** Begin Data listing **
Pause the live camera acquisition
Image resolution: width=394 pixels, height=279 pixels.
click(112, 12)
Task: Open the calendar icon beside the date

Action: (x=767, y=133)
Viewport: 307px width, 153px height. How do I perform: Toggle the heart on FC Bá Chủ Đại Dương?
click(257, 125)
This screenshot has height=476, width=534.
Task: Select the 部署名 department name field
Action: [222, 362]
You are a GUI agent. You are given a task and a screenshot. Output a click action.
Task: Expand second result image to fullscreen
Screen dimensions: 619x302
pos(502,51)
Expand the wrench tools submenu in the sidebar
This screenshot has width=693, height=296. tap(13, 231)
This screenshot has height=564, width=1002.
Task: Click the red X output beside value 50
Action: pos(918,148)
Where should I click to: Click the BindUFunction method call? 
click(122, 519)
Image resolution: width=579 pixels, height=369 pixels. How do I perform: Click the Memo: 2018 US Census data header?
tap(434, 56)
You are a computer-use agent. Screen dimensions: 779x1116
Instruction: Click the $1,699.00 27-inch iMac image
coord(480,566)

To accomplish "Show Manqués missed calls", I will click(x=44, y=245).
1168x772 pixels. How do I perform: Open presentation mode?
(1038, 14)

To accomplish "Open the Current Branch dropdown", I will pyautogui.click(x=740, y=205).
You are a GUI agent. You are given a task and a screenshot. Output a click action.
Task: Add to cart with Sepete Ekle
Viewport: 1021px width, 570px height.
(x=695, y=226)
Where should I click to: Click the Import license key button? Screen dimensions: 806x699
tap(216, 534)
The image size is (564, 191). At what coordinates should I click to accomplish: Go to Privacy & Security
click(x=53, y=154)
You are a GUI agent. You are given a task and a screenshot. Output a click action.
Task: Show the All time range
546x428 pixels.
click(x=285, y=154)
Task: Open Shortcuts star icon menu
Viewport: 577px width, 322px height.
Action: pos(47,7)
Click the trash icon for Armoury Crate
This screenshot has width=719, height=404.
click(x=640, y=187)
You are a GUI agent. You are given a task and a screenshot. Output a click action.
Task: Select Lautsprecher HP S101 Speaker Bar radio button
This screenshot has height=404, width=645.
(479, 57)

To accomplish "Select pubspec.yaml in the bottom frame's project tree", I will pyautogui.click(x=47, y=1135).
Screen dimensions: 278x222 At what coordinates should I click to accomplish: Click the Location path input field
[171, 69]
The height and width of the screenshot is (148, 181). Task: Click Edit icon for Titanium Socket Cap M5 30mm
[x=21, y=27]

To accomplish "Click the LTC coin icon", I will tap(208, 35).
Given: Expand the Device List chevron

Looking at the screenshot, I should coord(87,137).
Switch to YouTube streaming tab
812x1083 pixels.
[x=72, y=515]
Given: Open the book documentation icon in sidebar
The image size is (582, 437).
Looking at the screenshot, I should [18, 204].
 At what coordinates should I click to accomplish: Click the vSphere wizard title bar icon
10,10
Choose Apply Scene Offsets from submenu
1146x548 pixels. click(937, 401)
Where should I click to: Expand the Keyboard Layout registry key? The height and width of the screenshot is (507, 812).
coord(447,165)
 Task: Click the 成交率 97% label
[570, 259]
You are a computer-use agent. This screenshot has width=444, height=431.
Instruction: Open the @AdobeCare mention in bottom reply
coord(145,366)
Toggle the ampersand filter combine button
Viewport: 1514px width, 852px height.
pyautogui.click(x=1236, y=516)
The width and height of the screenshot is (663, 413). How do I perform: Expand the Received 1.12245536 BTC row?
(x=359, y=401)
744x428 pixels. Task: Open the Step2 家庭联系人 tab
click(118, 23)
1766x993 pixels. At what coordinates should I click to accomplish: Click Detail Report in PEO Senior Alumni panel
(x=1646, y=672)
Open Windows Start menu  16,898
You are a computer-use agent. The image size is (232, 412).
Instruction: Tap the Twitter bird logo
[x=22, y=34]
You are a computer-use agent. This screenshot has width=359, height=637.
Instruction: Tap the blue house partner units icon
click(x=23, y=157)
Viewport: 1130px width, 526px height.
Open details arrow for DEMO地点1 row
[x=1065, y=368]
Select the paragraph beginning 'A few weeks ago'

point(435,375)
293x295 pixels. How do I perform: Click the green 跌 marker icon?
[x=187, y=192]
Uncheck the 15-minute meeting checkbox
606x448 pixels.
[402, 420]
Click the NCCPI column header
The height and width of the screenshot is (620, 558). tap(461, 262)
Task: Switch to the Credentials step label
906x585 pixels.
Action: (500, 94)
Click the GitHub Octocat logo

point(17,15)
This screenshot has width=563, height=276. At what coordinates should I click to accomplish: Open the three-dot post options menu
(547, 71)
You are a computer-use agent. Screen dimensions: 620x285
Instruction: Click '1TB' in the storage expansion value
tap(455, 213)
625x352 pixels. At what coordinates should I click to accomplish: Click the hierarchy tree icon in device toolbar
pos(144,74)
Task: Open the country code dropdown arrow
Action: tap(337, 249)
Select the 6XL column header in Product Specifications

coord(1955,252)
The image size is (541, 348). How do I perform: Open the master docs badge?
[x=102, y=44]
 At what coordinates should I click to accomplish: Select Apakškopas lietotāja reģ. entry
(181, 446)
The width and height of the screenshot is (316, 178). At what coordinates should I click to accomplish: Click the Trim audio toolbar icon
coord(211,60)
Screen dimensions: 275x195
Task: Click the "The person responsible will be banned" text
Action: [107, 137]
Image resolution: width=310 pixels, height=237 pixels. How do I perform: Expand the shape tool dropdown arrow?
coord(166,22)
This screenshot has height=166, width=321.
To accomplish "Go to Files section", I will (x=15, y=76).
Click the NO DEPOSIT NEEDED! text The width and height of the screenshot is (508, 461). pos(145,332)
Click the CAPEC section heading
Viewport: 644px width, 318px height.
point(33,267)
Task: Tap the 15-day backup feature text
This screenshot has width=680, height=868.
** End Data listing **
(Exercise details)
Edit the data from the line with "Viewport: 1130px width, 526px height." through the line with "point(435,375)", both included, by replacing "arrow" with "button" and keeping everything else the same.

(Expected output)
Viewport: 1130px width, 526px height.
Open details button for DEMO地点1 row
[x=1065, y=368]
Select the paragraph beginning 'A few weeks ago'

point(435,375)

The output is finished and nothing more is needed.